Additional facilities of the college include: the Beech Hill Farm – a 73 acre property on the western half of Mount Desert Island that includes six acres of fields in vegetable production, three small heirloom apple orchards, pasture land for pigs and poultry, five greenhouses, and open forest.; The Peggy Rockefeller Farm – a second farm that raises certified organic fruits, vegetables, mushrooms, broilers, turkeys, pasture and hay, as well as pasture-based beef and lamb; the Dorr Museum of Natural History on campus; and offshore research stations on Great Duck Island (for seabirds) and Mount Desert Rock (for whales).
In 2007 College of the Atlantic became the first carbon-neutral college. Since then, their approach has evolved toward engaging students in a comprehensive, hands-on educational approach to all aspects of sustainability and eliminating their reliance on fossil fuels.
The Turrets, one of the college’s administration building constructed in 1893-1895, is the finest remaining example of a Bar Harbor family’s summer cottage.
The Turrets was built as a wedding present to his wife from John J. Emery of Cincinnati, one of those now forgotten millionaires who summered on Mount Desert Island. Beginning in 1893, one hundred mostly local men spent two years building the four-story, 50×100-foot structure, at a cost equivalent today to more than $2.5 million.
Architect Bruce Price (1845-1903) designed The Turrets around the same time he was creating the Chateau Frontenac hotel in Quebec City and an elite collection of homes in Tuxedo Park, New York. (The latter, with their open interior spaces and frequent use of local materials, strongly influenced Frank Lloyd Wright.) In all, Price designed seven buildings in Bar Harbor, of which only The Turrets remains. It has been called “perhaps the climax of the informal seaside house of the nineteenth century.”
To learn more about College of the Atlantic, please visit their website.

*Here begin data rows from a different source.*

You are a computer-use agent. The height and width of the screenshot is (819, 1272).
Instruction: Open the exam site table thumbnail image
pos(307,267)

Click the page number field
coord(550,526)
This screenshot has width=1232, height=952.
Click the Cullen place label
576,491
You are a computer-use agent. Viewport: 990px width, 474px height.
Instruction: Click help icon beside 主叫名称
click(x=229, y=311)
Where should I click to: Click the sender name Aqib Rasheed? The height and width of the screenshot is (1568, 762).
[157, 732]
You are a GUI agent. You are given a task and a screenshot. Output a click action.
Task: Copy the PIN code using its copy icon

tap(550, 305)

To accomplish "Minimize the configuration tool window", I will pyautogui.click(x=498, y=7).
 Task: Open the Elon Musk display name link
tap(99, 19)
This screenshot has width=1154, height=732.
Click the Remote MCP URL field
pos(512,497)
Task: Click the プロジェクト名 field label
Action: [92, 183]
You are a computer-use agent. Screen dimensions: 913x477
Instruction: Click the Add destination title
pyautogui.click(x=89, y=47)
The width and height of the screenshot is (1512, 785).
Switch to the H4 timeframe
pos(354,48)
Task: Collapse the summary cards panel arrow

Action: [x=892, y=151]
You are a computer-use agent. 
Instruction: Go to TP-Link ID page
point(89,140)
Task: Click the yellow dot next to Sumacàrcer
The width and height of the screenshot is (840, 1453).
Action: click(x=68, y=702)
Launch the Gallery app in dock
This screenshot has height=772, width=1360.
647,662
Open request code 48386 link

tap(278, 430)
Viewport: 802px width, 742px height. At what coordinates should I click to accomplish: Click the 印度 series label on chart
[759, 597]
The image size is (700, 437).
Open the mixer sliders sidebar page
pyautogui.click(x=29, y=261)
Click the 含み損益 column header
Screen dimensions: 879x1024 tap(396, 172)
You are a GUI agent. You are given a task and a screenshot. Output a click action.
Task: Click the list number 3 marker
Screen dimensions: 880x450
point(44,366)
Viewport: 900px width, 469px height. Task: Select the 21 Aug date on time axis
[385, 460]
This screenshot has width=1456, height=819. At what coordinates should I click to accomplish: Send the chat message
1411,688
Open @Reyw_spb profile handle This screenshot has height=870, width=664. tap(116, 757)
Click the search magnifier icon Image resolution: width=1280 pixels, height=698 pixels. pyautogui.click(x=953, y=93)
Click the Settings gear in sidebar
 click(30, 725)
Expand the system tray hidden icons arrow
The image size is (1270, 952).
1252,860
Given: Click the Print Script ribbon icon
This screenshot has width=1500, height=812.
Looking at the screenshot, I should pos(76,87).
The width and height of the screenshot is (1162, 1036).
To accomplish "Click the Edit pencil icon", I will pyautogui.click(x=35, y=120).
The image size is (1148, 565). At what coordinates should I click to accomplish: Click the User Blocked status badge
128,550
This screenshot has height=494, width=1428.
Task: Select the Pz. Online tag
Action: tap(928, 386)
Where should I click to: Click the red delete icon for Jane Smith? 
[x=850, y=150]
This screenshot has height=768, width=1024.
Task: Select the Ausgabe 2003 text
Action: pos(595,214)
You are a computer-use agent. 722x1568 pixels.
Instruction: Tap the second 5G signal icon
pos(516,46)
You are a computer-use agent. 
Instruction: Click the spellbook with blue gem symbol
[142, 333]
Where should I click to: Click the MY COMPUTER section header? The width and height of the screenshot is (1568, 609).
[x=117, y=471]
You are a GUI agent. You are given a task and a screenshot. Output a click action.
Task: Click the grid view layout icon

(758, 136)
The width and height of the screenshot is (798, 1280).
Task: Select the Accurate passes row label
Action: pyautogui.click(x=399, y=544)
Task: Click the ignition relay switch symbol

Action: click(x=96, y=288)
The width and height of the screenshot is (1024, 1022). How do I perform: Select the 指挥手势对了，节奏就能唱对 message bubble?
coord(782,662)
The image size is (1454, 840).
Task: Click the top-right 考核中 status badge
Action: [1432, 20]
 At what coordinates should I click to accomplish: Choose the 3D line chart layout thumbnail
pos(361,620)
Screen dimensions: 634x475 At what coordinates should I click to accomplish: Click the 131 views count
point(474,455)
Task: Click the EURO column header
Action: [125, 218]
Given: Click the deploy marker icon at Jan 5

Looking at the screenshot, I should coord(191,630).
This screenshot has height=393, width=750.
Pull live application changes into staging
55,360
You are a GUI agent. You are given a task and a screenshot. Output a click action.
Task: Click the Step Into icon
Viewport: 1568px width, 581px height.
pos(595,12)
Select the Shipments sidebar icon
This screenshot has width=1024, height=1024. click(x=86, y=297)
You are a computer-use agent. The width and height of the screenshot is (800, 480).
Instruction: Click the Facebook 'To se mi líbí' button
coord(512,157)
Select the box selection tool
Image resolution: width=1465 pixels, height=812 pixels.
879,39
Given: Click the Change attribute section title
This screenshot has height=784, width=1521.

On the day before Christmas, 1974, it became the first building in Bar Harbor to be placed on the National Register of Historic Places. Ironically, that year The Turrets, then as now on the campus of College of the Atlantic, was in terrible condition and falling apart. A concentrated restoration project from 1975-1982, headed by student Barbara Sassaman (COA class of ’78, then clerk of the works) and professors Roc Caivano (architect and project manager) and Harris Hyman (engineer and project contractor), brought the building back to its former glory, and The Turrets now serves the college as its administrative center.
Fun Facts: John J. Emery’s father Thomas made his family’s fortune in the candle and soap business. He specifically became wealthy by inventing the dripless candle. Bruce Price’s daughter, the etiquette guru Emily Post, lived in one of the homes at Tuxedo Park. Thanks to her influence, the unusual formal dinner wear worn at the community’s first Autumn Ball in 1886 became known as the ‘tuxedo.’